With an autologous origin, high proliferation capacity and potentialities to differentiate into matures endothelial cells (EC), endothelial progenitor cells (EPC) have raised huge interest and offer new opportunities in vascular engineering. Currents protocols for isolation and differentiation of EPC requires at least 1 month to observe an endothelium-like morphology and about 2 months for confluent EC monolayer. We report here a new method to differentiate and expand EPC on polyelectrolyte multilayer films (PEM) which promotes rapid differentiation of EPC into EC.

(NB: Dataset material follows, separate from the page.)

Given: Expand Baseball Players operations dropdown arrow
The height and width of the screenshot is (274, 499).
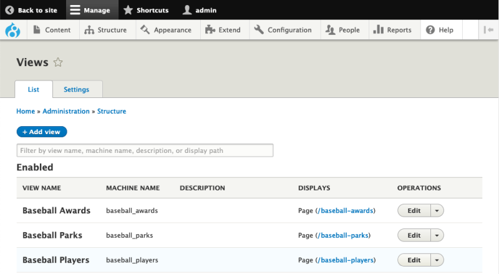Looking at the screenshot, I should 437,260.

Rabbit EPC isolated from leukocytes fraction were cultivated on a PEM or on Fibronectin (Fn) coated glass surfaces and jugular vein EC (JVEC) were used as control. Phase-contrast microscopy observations allowed to follow differentiation and morphological changes of the cells after 4, 14, 21 and 60 days. The evolution of the phenotype during the progressive differentiation of EPC into mature EC was also checked by confocal microscopy, verifying the expression of CD34, CD31, vWF and LDL uptake. The grey level quantification was used for the quantitative analyses of CD31, vWF and Dil-Ac-LDL expression.

After 4 days, the cells appeared to be round shaped without noticeable differences between the Fn and the PEM coated surface. Moreover, confocal microscopy observations have showed different stage of EPC going from early (CD34+/-) to late EPC (CD31+/- and vWF+/-) on both surfaces. After 14 days on PEM, EPC formed already a confluent monolayer and exhibited an endothelium-like morphology similar to those found in JVEC whereas on Fn, the similar cellular morphology was observed after 60 days of culture. Confocal microscopy observations after 14 days have indicated the full disappearance of CD34 expression, specific of haematopoietic phenotype whereas CD31, vWF and Dil-Ac-LDL, specific markers of matures EC, are expressed on both surfaces, signature of cellular differentiation. The grey levels quantification for these markers indicates an expression significatively higher only on PEM close to matures EC compare to Fn.

The present study describes an easy method for expansion and differentiation of EPC seeded on PEM and demonstrate that this strategy accelerate the differentiation into EC.